黒神めだかは走っていた。







理由は幼なじみの人吉善吉を探す為にである。
彼は人に好かれる。特に、異常な者に。

幼なじみを他人に渡したくないと思うからこそ、彼女の走る速度も速くなる。

だが、彼女の目の前に一人の男が立っている。

男を前にし、立ち止まった。

「黒神めだかと見る。
俺に目安箱とやらが何処にあるか教えるが良い。」

「目安箱?では相談なのだな。私が受け取ろう」

「そうか、だが俺を前にその尊大な態度はいただけん。

平伏せ。」

彼女が投書を受け取ろうと近付くが男の一言によって音を立てて地面をえぐる。
男が彼女の髪を掴み視線を自分に合わさせて

「自分より位の高い生物に会うのは初めてか?
羨ましいな、それはまだ偉大なる俺がしたことのない体験だ。
地面をえぐるほどの凄まじき平伏しに免じて、
先程の無礼は不問に付そう。
さて黒神、人吉善吉は何処にいる。」

彼女が口を開く前に

「無駄な革命はやめなよ、黒神さん。その男、都城王土は生まれながらの王者で言うなればエゴの塊だ。
君とは違い見知らぬ他人でさえ自分の役に立つため生まれてきたと信じて疑わない夜郎自大だ。
大人しく屈服していた方が身のためだよ。」

仮面の人物が男の事を語る。

「なんだ、ついてきていたのか行橋。
姿を見せるまで俺に気取らせないとは素晴らしい。
褒めて遣わす。
が しかしお喋りが過ぎるようだぞ。
俺は既に君臨している。
今更その存在を語られるまでもない。」

「えへ!そう言うなよ僕はお前の語り部なんだから、
そんなことより王土!
後ろを見てみろよ!」

男、都城が後ろを見た時にめだかも見えた。
会いたかったが来るなと願っていた人物、善吉がこちらに走ってくる。

「めだかちゃん!」

あのめだかが人に平伏している。
そのことに驚き善吉は駆け寄る。

「めだかちゃん、どうしたんだ!」

めだかを心配する善吉。


「人吉善吉。王よりも先に黒神の元に行くとは悲しいではないか、
しかも、俺を前にそのような尊大な態度もいただけん。
だが、ヒトキチよ・・・・・・」
善吉の顎を掴み、また言葉を紡ぐ。

「俺はお前に惚れた。
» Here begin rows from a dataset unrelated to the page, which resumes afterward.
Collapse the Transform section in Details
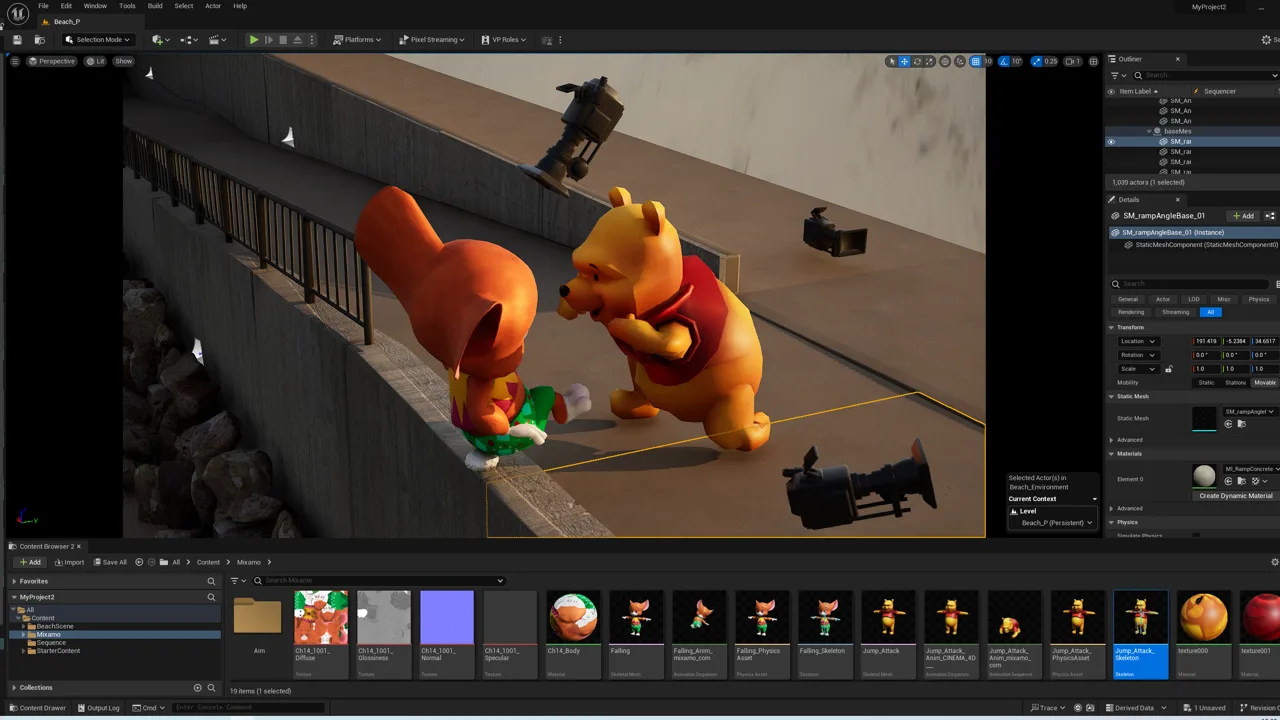 pos(1111,328)
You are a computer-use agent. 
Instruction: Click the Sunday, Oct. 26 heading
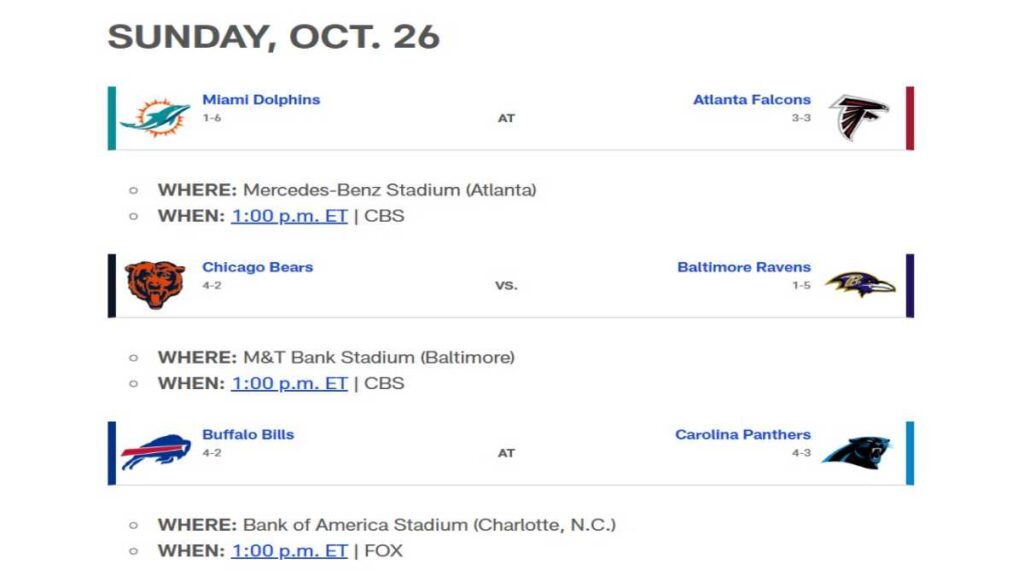coord(273,37)
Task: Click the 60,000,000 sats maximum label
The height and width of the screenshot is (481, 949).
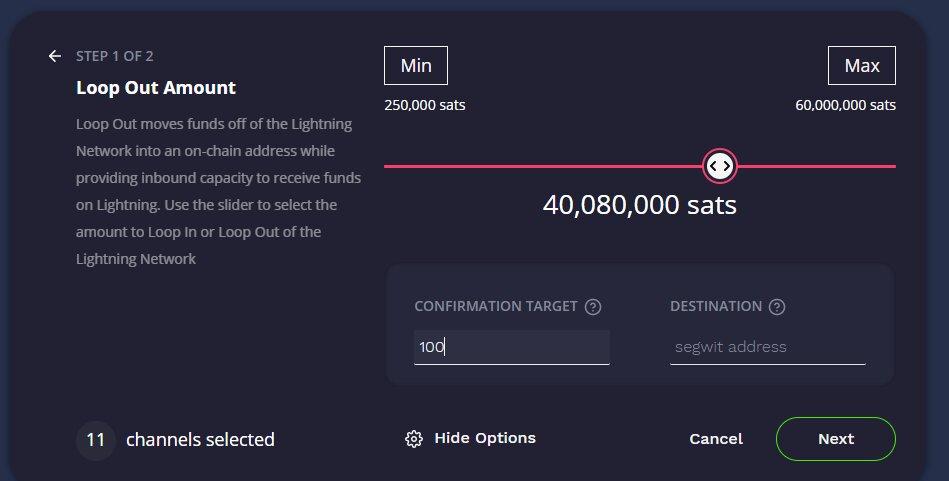Action: click(x=845, y=105)
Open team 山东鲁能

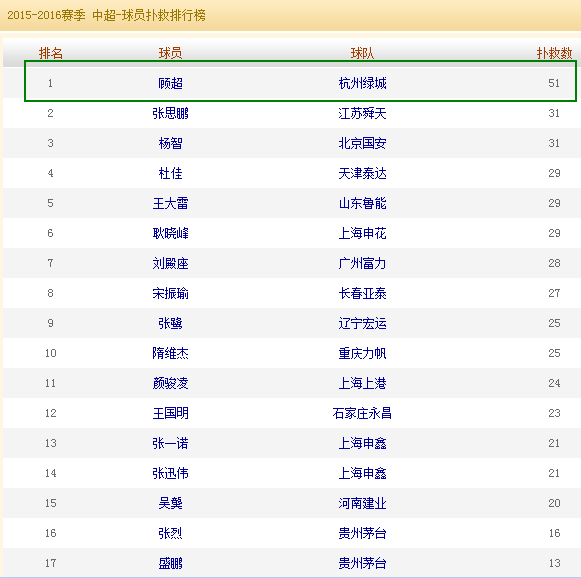[362, 203]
一目惚れだ!
俺はこれ以上なくお前を見初めた。
妻として俺に付き従うことを許そう。」

そういって自身の顔を善吉に近付ける。
だが、触れる前にめだかが都城に近付こうとする。

「善吉に、私の大切な幼なじみに何しようとしているのだ、都城三年生!!」

「ほう?立ち上がるか、成る程大した革命だが
しかし王の恋路を邪魔しようとは無粋な女よ。
その罪、万死に値―」

行橋がめだかの体を抑えたために都城の言葉は最後まで言われなかった。

「何の真似だ、行橋」

「勿論王土、出過ぎた真似だよ、えへへへっ!
それにお前の王道楽土を築くのに彼女は必要だろ。」

「その通りだな行橋。
すまんすまん
まぁよい、いずれにしろ今日は会うつもりも無かったのだ。
ヒトキチ、その投書を読んでおけ、デートの誘いだ―
日時と場所が書いてある。
その時改めてじっくりと互いの仲を深めようではないか。」

「俺はお前との仲を深める気なんざ、ねぇ!」

「意地を張るな。お前は長い間黒神という異常と共にいた事が異常なのだ。
異常側に来い、ヒトキチよ
お前は黒神よりも俺の為に生まれ、俺と共にいるべき存在なのだ」

善吉に投書を渡した後、
背を向け、去りながら言う。

行橋も都城についてその場を離れようとする。

「普段はあんなに口数が多い奴じゃないのに、
相当人吉くんにぞっこんと見える。
全く、あいつも僕らは
変わった奴が好き過ぎる」

そうして彼も去っていき、
放心状態の善吉と既に姿の見えない都城の去って行った方向を睨みつけるめだかの二人がその場に残された。